• [RECORD EXCERPTS]
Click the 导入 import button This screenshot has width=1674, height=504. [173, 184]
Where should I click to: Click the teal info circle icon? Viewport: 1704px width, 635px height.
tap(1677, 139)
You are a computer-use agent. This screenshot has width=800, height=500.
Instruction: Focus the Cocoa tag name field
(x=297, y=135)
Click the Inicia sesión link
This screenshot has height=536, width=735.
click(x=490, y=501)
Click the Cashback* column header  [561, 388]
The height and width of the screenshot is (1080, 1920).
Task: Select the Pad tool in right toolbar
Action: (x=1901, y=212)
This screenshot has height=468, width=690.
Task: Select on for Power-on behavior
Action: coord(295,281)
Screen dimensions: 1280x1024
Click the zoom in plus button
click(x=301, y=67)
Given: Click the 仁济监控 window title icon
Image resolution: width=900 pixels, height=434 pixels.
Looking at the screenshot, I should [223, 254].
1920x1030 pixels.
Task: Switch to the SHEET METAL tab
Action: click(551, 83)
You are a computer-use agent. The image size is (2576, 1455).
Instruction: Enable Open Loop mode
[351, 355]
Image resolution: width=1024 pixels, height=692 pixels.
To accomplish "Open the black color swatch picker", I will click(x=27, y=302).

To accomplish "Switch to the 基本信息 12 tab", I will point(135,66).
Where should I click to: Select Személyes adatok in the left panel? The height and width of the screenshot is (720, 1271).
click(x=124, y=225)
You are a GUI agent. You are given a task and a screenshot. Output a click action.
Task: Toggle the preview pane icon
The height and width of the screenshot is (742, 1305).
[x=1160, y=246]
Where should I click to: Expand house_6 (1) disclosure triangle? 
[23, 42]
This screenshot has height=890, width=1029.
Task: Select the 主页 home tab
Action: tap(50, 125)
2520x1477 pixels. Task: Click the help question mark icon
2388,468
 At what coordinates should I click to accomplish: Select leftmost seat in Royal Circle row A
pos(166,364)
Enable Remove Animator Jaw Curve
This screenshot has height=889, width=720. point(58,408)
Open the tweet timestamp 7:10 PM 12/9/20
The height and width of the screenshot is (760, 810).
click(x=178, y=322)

• [TASK PROMPT] Recast the listing above as a Markdown table with columns Number and Content. Number each nonblank line in order and put it in its own row, leaving blank lines out.

• [THE SOLUTION]
| Number | Content |
|---|---|
| 1 | Click the 导入 import button This screenshot has width=1674, height=504. [173, 184] |
| 2 | Where should I click to: Click the teal info circle icon? Viewport: 1704px width, 635px height. |
| 3 | tap(1677, 139) |
| 4 | You are a computer-use agent. This screenshot has width=800, height=500. |
| 5 | Instruction: Focus the Cocoa tag name field |
| 6 | (x=297, y=135) |
| 7 | Click the Inicia sesión link |
| 8 | This screenshot has height=536, width=735. |
| 9 | click(x=490, y=501) |
| 10 | Click the Cashback* column header  [561, 388] |
| 11 | The height and width of the screenshot is (1080, 1920). |
| 12 | Task: Select the Pad tool in right toolbar |
| 13 | Action: (x=1901, y=212) |
| 14 | This screenshot has height=468, width=690. |
| 15 | Task: Select on for Power-on behavior |
| 16 | Action: coord(295,281) |
| 17 | Screen dimensions: 1280x1024 |
| 18 | Click the zoom in plus button |
| 19 | click(x=301, y=67) |
| 20 | Given: Click the 仁济监控 window title icon |
| 21 | Image resolution: width=900 pixels, height=434 pixels. |
| 22 | Looking at the screenshot, I should [223, 254]. |
| 23 | 1920x1030 pixels. |
| 24 | Task: Switch to the SHEET METAL tab |
| 25 | Action: click(551, 83) |
| 26 | You are a computer-use agent. The image size is (2576, 1455). |
| 27 | Instruction: Enable Open Loop mode |
| 28 | [351, 355] |
| 29 | Image resolution: width=1024 pixels, height=692 pixels. |
| 30 | To accomplish "Open the black color swatch picker", I will click(x=27, y=302). |
| 31 | To accomplish "Switch to the 基本信息 12 tab", I will point(135,66). |
| 32 | Where should I click to: Select Személyes adatok in the left panel? The height and width of the screenshot is (720, 1271). |
| 33 | click(x=124, y=225) |
| 34 | You are a GUI agent. You are given a task and a screenshot. Output a click action. |
| 35 | Task: Toggle the preview pane icon |
| 36 | The height and width of the screenshot is (742, 1305). |
| 37 | [x=1160, y=246] |
| 38 | Where should I click to: Expand house_6 (1) disclosure triangle?  |
| 39 | [23, 42] |
| 40 | This screenshot has height=890, width=1029. |
| 41 | Task: Select the 主页 home tab |
| 42 | Action: tap(50, 125) |
| 43 | 2520x1477 pixels. Task: Click the help question mark icon |
| 44 | 2388,468 |
| 45 |  At what coordinates should I click to accomplish: Select leftmost seat in Royal Circle row A |
| 46 | pos(166,364) |
| 47 | Enable Remove Animator Jaw Curve |
| 48 | This screenshot has height=889, width=720. point(58,408) |
| 49 | Open the tweet timestamp 7:10 PM 12/9/20 |
| 50 | The height and width of the screenshot is (760, 810). |
| 51 | click(x=178, y=322) |